Corinna Whitehill started the service while working for Mid-Coast Connector

Corie’s Rides helps community with personal taxi service

Midcoast Entrepreneurs
Mon, 01/11/2021 - 10:45am

    WARREN—It’s been just over a year that Corinna Whitehill started her personal cab company called Corie’s Rides. It’s a service that has been fundamental to the Midcoast community in the midst of the COVID-19 pandemic when people are at risk of losing their homes and their cars.

    Whitehill got her start in the driving business as the owner and a driver for Mid-Coast Connector, a MaineCare non-emergency transportation broker. It’s a service she still operates, along with eight cars and drivers every day to help folks get to medical appointments. But, along the way, she realized that the general public could use the same kind of driving service.

    “In the winter, especially around the two weeks of Christmas and the New Year, when the Mid-Coast Connector was shut down two days during that time, my thought was to open a general cab service to the surrounding Midcoast areas to supplement the other business and to give people more ride options,” she said. “There’s no transportation around here, no way for people to get where they need to go.”

    Corie’s Rides took awhile to get off the ground. First, she had to get certain permits to operate in her neighborhood. To comply with an ordinance, she agreed to only operate between Monday through Friday from 6 a.m. and 6 p.m. Officially open in November 2019, she began her business with one car.

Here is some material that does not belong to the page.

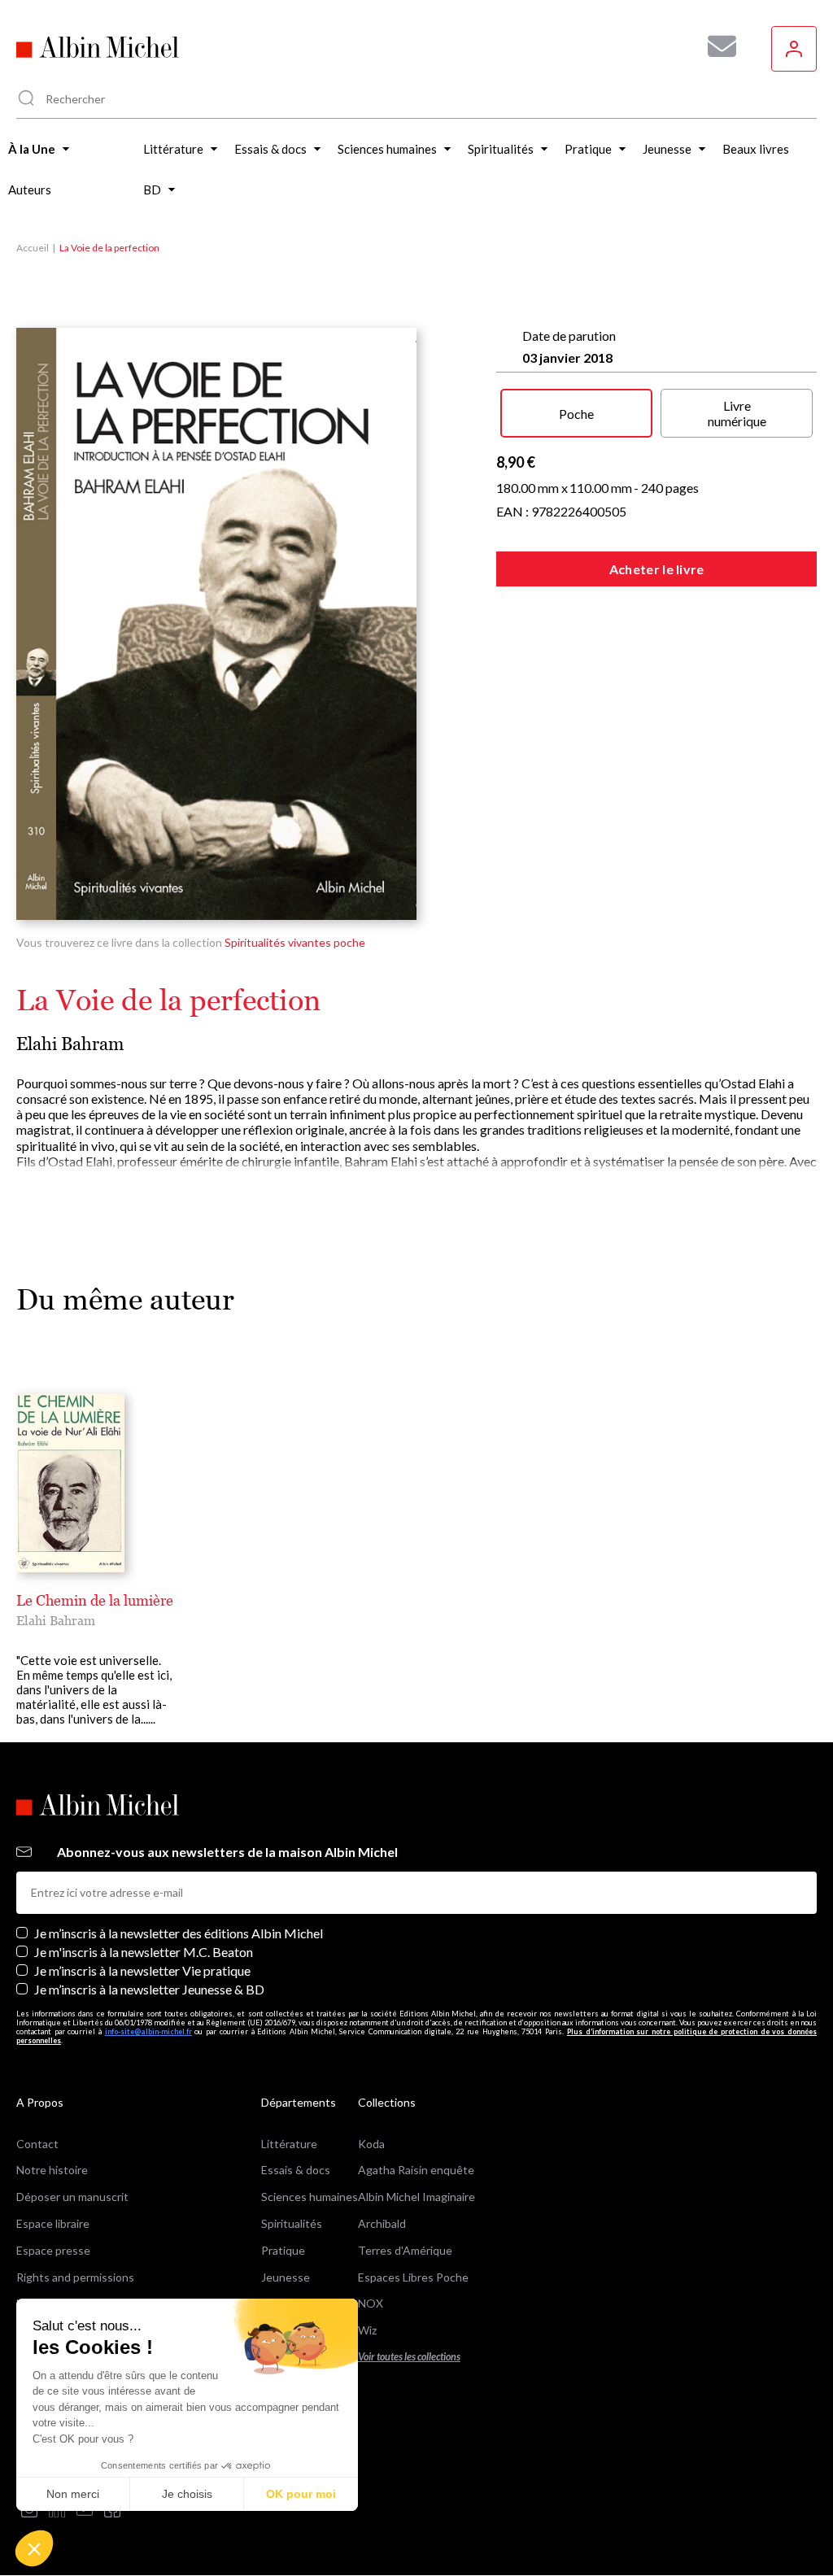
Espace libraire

    Now, a year later, she has two cabs dedicated to Corie’s Rides with a second driver. Her driving area is flexible, and she covers just about every town in Midcoast Maine.

    It costs approximately $8 in-town in Warren, Waldoboro, Thomaston, and Rockland and from $12 to $18 town-to-town, depending on the starting and ending location. Other runs are set by mileage, which Whitehill discusses with clients ahead of time.

    Her typical clients are people who don’t have vehicles, or whose vehicles are in the midst of being repaired—people who need to get to work, go to the gym, to the store, to medical appointments,  to get errands done, and more.

    Unlike a typical cab company, she said she doesn’t charge for wait time.

    “I’m not out to get rich,” she said. “I don’t charge for an extra stop. Say, somebody wants to stop at a convenience store on the way I’m driving, I just charge one fare.”

    Whitehill said she even does airport runs. Typically, a run from Rockland to the Portland Jetport would average out to be about $165. Although airport rides are rare these days, especially during a pandemic when most people are staying put.

    “COVID-19 has really impacted both of my businesses,” she said. “It’s been trickling in.” 

    Because Whitehill doesn’t have a website or a business Facebook page, most of her advertising has been word of mouth. Her phone number is 207-691-2701.

    Whitehill is proud of what she can offer.

    “We’re courteous and friendly to everybody,” she said. “It just makes me feel good that I’m helping people.”